(Records for this task)

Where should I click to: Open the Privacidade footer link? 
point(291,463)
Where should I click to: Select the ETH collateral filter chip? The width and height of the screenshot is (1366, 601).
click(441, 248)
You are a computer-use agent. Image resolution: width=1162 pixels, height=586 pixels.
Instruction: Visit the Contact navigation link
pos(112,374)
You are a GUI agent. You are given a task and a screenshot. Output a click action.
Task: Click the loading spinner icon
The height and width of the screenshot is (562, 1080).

(End Records for this task)
(Records for this task)

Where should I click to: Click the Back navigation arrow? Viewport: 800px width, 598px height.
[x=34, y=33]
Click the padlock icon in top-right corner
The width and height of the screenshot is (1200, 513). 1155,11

(End Records for this task)

- What you are asked to do
Please give again the lines above between the line holding "Where should I click to: Open" and the line holding "The height and", inclusive, exactly as they are and with nothing added.

- Output of the task
Where should I click to: Open the Privacidade footer link? 
point(291,463)
Where should I click to: Select the ETH collateral filter chip? The width and height of the screenshot is (1366, 601).
click(441, 248)
You are a computer-use agent. Image resolution: width=1162 pixels, height=586 pixels.
Instruction: Visit the Contact navigation link
pos(112,374)
You are a GUI agent. You are given a task and a screenshot. Output a click action.
Task: Click the loading spinner icon
The height and width of the screenshot is (562, 1080).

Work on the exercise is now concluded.